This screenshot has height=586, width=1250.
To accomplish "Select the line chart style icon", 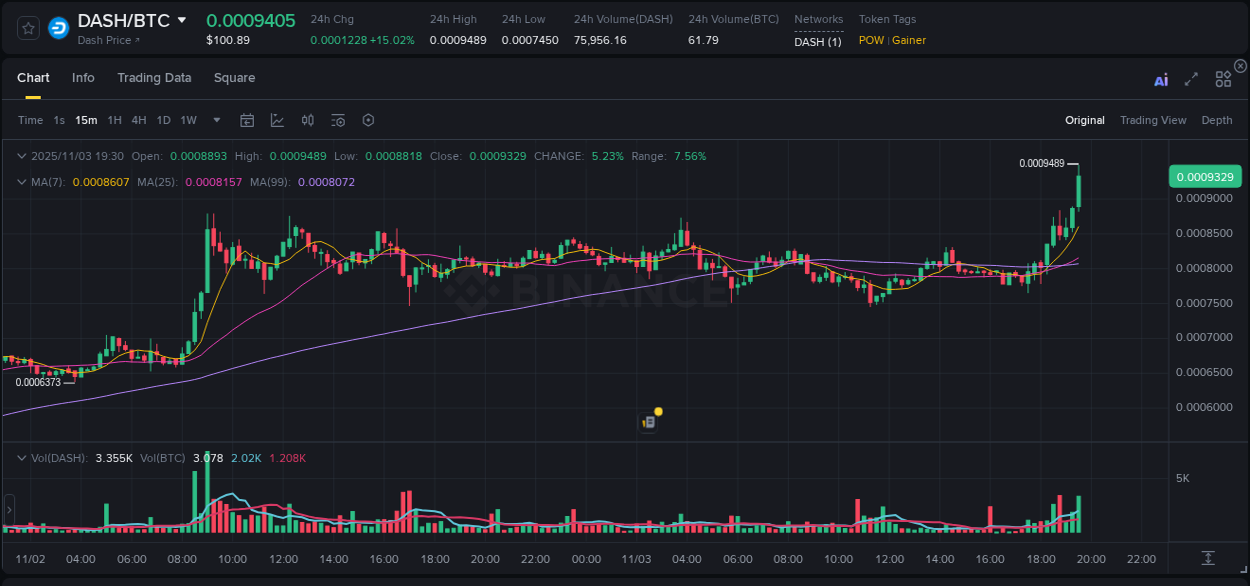I will click(x=277, y=120).
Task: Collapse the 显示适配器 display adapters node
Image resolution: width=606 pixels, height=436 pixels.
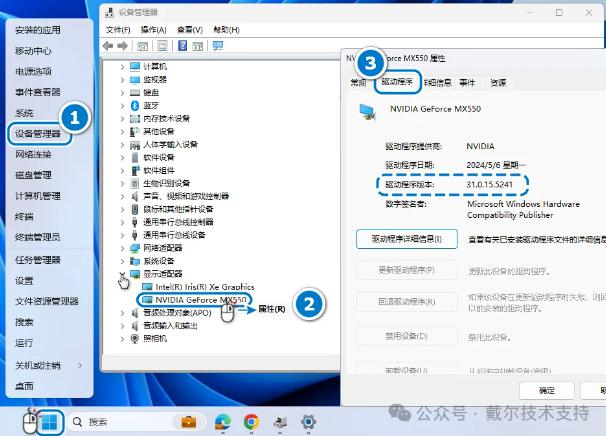Action: [x=122, y=273]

● ● ● ● ●

[WORK TASK]: Make an exact copy of the lines of the records from the line containing "Image resolution: width=606" through the final line, both ends included, but not of the pictures.

[EXERCISE RESULT]:
Image resolution: width=606 pixels, height=436 pixels.
Action: [x=122, y=273]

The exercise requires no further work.